What to do — Reproduce the lines of the records that begin at the line containing "Locate an element on the screen." and stop after the line containing "(150, 509).", leaving the pictures out.

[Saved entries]
● ● ●
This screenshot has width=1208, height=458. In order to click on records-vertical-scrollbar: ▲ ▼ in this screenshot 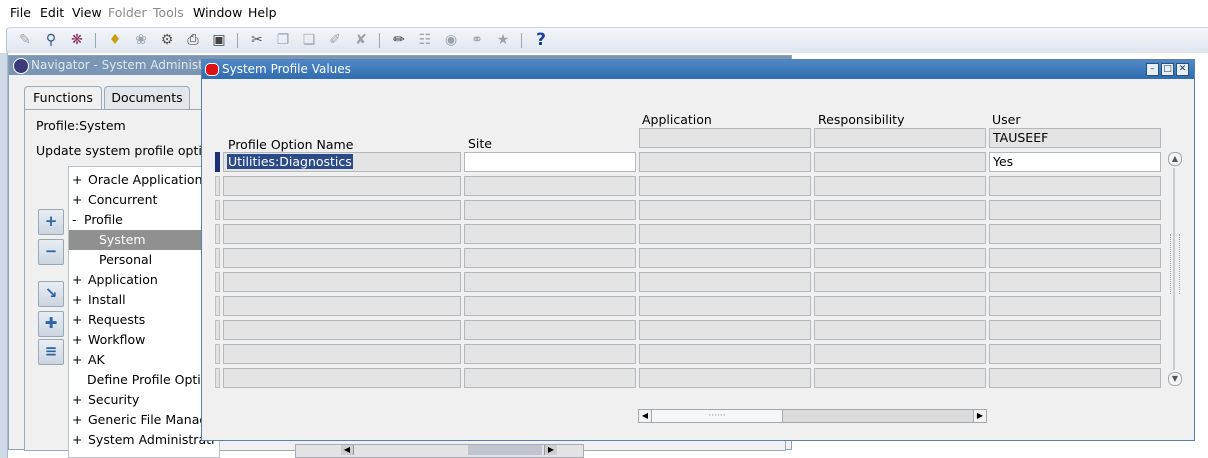, I will do `click(1174, 269)`.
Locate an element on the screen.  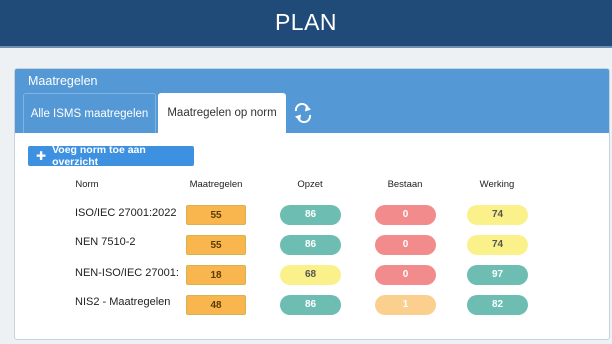
column-header-opzet: Opzet is located at coordinates (310, 184).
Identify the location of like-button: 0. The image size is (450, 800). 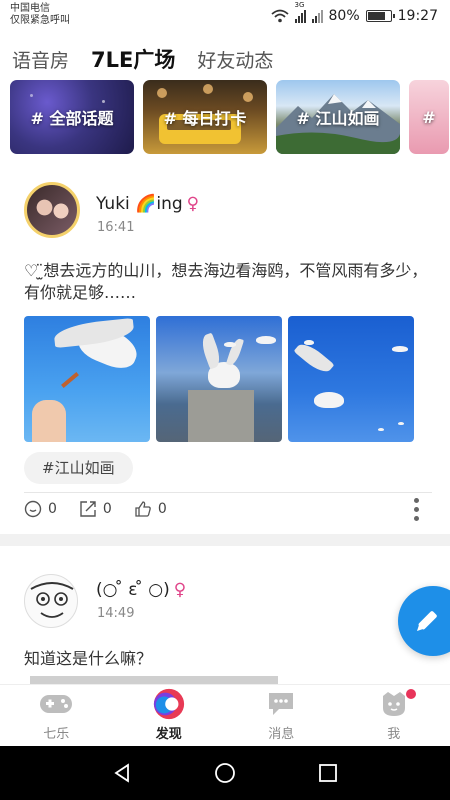
(150, 509).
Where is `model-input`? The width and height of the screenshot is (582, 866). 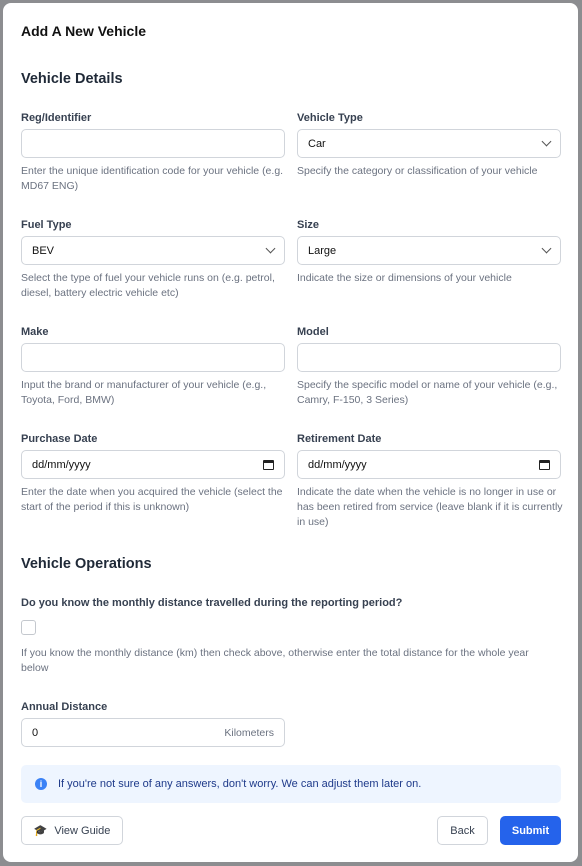 model-input is located at coordinates (429, 358).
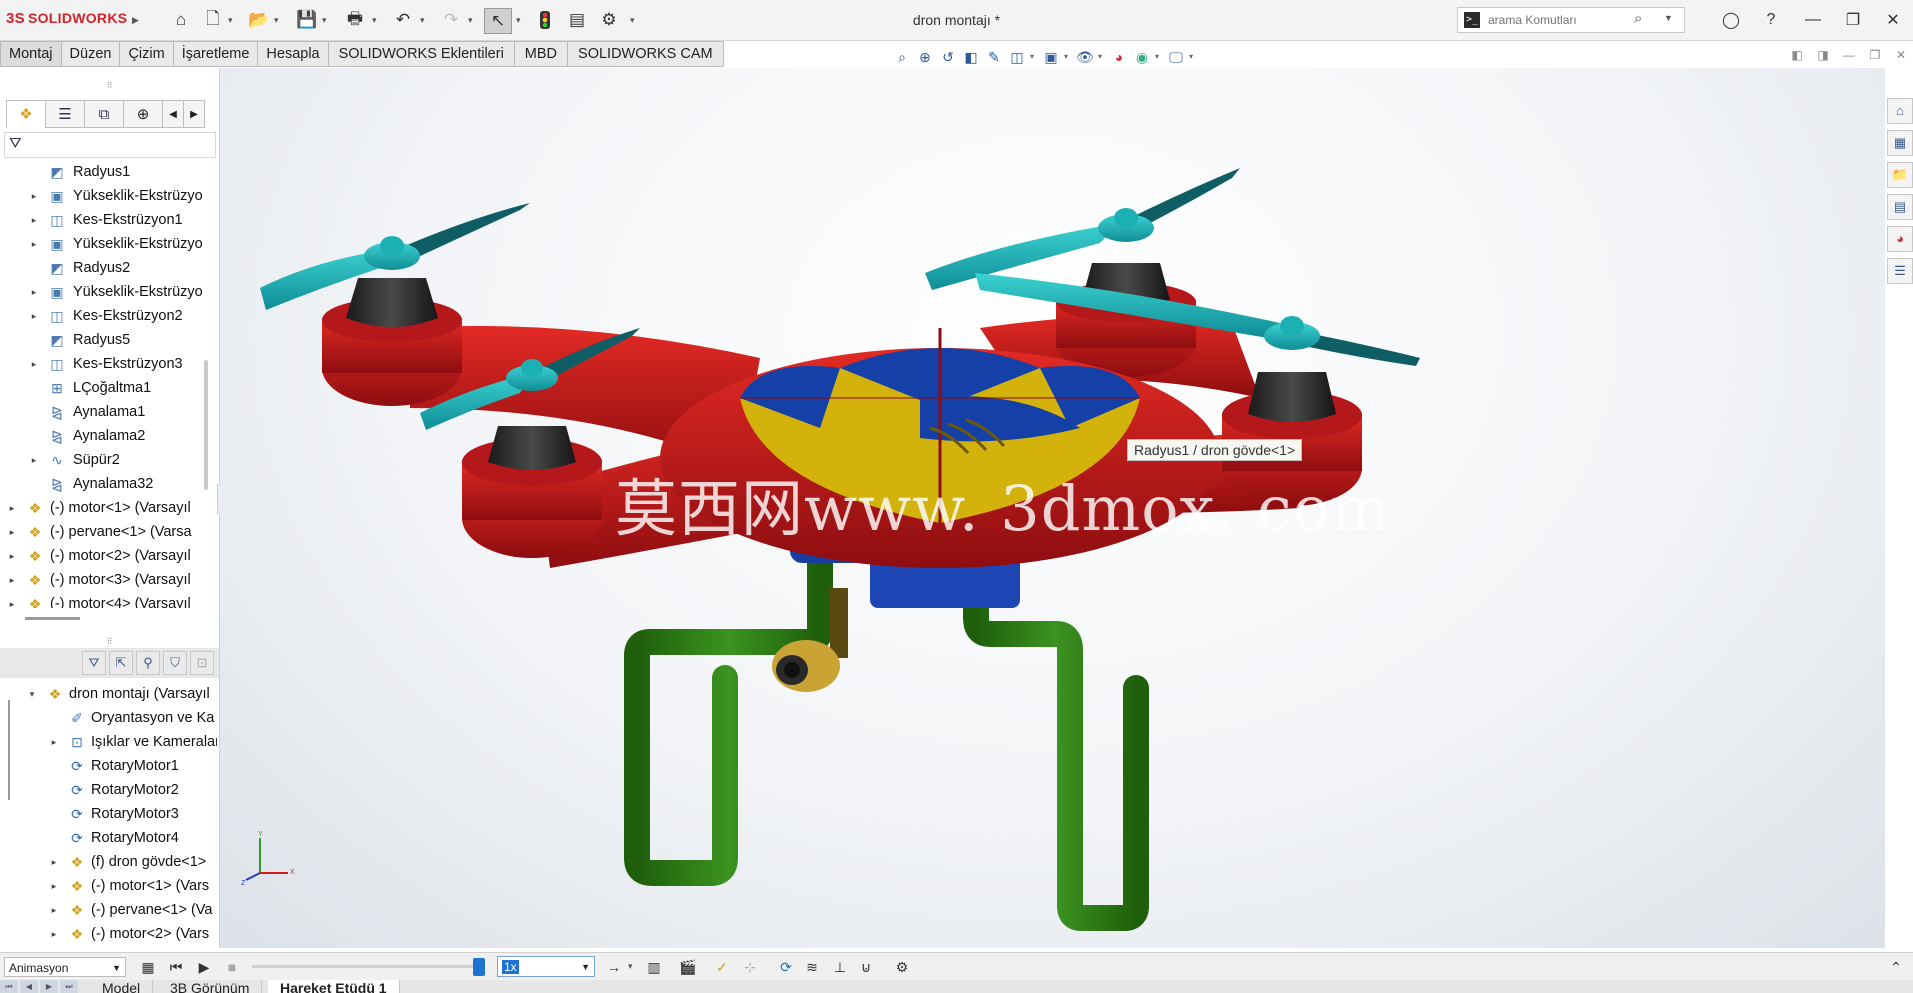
● ● ●
Exercise solution —
Locate an element on the screen.  
column-header-opzet: Opzet is located at coordinates (310, 184).
Identify the location of like-button: 0. The image size is (450, 800). 
(150, 509).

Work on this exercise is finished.